[[ Material for this task open ]]
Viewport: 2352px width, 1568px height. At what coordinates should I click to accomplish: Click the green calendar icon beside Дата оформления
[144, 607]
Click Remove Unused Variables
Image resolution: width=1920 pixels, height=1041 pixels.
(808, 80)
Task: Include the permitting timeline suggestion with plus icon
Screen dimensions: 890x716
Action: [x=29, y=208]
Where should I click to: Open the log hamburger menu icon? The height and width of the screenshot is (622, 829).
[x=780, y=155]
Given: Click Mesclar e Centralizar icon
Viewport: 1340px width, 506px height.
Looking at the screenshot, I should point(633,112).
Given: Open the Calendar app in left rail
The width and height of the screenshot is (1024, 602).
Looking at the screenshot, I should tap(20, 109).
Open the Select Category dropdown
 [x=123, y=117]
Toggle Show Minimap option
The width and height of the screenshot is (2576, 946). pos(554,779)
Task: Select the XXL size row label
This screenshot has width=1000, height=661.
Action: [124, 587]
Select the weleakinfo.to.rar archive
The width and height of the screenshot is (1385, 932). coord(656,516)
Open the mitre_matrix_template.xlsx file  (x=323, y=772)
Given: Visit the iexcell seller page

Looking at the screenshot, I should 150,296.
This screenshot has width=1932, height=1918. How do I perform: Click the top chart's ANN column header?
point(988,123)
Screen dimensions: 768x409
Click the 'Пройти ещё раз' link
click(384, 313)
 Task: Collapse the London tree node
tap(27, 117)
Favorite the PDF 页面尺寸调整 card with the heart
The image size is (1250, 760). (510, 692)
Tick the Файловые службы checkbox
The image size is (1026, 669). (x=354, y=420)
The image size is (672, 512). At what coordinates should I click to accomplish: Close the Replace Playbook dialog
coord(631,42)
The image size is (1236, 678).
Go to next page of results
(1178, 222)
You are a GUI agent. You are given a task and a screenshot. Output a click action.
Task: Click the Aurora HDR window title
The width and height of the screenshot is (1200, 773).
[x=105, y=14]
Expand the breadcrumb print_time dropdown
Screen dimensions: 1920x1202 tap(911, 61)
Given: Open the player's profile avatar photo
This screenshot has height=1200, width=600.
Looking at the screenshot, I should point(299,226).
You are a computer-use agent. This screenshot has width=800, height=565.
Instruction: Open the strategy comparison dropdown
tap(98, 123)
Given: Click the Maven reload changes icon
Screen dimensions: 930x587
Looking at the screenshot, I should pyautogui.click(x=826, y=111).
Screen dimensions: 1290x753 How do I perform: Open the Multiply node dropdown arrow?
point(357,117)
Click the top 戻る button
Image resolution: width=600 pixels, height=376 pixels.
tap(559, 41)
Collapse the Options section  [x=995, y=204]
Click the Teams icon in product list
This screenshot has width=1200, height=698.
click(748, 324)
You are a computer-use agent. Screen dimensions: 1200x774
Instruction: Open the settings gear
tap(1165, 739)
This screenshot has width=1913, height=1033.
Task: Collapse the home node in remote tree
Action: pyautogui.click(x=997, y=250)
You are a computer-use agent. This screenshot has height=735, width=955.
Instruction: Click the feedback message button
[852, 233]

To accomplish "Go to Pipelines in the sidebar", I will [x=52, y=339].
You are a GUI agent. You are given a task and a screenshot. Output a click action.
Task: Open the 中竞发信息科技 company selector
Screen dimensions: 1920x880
[[ Material for this task closed ]]
Return every line of the records in which the word "computer" is found.

You are a computer-use agent. This screenshot has width=800, height=565.
You are a computer-use agent. Screen dimensions: 1200x774
You are a computer-use agent. This screenshot has height=735, width=955.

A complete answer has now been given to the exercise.